A truism: people who produce the kind of bile that can precipitate crystals will, as long as they have a gallbladder (which is where the crystallization occurs), form gallstones. A corollary: treatments that eliminate stones but retain the gallbladder are generally followed by the return of the stones.
Indeed there are pills that can dissolve gallstones. I've prescribed them, for people who really, really want to try everything to avoid surgery, or for people in whom I've thought the surgery would not be tolerated. The main problems are with side-effects (nausea, cramps, diarrhea typically), and the fact that success depends on the nature of the stones (big ones are unlikely to dissolve, as are ones that contain calcium), as well as the tendency for stones to come back again, eventually. Also, it takes months for the stones to dissolve. But since -- as opposed to flushes -- they may work, such pills are an option, and should be part of the discussion for people facing surgery.
You can also smash gallstones. Twenty years ago, extra-corporeal shockwave lithotripsy (ESWL) got a fair hearing, if for no other reason than it was cool to say the phrase. Results have been predictably disappointing. (My hospital contracted a privately owned, trailer-borne machine to occupy the physicians' parking lot once or twice a month, into which the gallstone-bearing were rolled and pounded. I was told -- by the owners, not the hospital -- I could accompany my patients into the unit and sit there while the technicians did all the aiming and calibrating, and then I could push a button and charge a grand or so. I demurred.)
Similarly, you can guide a catheter directly into a gallbladder and irrigate with a form of ether which, in addition to giving you weird breath for a while, has a chance of dissolving stones comparatively instantly. Long-term, the results are as expected.

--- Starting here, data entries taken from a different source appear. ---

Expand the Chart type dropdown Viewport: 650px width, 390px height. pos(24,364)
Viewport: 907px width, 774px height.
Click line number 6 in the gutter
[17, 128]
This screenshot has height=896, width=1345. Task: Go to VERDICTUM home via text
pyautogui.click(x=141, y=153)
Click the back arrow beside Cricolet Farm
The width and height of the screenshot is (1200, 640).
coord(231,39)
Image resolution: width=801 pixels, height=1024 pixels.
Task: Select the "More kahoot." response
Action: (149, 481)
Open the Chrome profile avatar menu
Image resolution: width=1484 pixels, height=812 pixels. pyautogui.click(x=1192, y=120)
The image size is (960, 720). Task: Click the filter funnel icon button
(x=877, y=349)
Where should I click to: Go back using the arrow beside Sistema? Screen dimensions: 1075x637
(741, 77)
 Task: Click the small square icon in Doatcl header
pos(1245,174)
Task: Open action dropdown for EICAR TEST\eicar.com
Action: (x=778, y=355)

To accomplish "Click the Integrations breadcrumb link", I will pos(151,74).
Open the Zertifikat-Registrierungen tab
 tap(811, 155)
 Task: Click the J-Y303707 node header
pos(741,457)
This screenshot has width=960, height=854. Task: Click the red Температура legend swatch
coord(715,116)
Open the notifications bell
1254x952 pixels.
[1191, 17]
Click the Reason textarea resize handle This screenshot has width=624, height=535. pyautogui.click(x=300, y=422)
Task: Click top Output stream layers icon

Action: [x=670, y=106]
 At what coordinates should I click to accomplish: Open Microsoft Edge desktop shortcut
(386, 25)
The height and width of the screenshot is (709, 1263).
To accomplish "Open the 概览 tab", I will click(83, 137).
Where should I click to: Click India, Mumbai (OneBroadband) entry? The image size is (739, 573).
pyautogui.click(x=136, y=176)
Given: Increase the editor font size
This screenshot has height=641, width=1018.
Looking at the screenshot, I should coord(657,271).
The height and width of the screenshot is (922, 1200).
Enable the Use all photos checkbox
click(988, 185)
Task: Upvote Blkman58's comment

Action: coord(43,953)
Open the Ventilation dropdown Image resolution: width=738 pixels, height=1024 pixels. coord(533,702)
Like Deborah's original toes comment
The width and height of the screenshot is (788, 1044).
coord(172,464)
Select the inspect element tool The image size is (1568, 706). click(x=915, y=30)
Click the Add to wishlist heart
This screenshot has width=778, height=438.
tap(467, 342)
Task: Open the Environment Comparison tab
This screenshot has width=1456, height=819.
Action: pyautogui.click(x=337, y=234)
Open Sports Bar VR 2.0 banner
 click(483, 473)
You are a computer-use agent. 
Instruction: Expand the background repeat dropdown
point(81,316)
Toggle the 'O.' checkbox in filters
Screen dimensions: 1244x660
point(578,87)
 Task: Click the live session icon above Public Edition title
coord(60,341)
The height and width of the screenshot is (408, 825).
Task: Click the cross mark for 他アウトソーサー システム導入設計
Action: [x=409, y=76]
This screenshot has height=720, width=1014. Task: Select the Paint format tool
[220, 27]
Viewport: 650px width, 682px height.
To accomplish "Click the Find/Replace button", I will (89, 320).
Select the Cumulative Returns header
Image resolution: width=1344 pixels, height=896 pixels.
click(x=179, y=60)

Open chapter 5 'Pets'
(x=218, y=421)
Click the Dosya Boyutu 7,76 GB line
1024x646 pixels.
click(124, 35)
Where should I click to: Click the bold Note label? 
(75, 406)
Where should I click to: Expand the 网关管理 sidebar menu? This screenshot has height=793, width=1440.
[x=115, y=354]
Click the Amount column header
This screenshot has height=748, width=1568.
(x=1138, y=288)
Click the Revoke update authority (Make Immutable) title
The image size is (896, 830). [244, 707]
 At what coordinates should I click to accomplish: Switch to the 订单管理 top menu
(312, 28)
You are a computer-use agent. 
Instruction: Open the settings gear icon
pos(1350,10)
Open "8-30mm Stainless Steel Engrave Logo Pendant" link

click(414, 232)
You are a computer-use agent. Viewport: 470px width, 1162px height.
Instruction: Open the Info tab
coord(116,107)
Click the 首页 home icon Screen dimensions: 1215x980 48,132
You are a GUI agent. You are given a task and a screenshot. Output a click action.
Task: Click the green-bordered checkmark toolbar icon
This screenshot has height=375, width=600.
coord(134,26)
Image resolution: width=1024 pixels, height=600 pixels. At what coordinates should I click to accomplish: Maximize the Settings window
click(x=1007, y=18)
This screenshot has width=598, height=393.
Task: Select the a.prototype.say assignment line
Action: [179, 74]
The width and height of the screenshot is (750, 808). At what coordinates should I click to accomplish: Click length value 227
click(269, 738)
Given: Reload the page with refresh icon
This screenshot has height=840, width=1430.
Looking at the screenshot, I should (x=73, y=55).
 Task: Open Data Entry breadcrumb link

Short-term, there may be the really rare situation in which it could make sense.
Of all the things a person can do to live non-operatively with gallstones, dietary changes make the most sense. Typically, gallbladder attacks happen after eating a fatty meal, so, theoretically, modifying one's diet to avoid fat and any other personal triggers makes sense. Theoretically. In some people it's a very linear relationship: eat fat, have attack. Don't eat fat, don't have attack. But for many, the attacks come in no relation to eating.
On the other hand, by far the majority of people with gallstones who have symptoms (NB: not everyone with stones has problems from them. I was among those surgeons who leaned away from operating in the absence of symptoms) don't go on to have the really serious complications that can occur with gallstones. So for the average person, absent risk factors that could make complications more serious were they to occur (diabetes being high on the list), and absent a crystal ball, trying to live without surgery by judicious dietary behavior -- and, for some, trying pills -- is not entirely unsensible. Just, in the name of all that's holy -- or unholy, if you prefer -- don't waste your time, or your money, or your self-respect, on flushes. Really. It's the poster-child, the sine qua non, the Platonic ideal, the Mona Lisa of quack.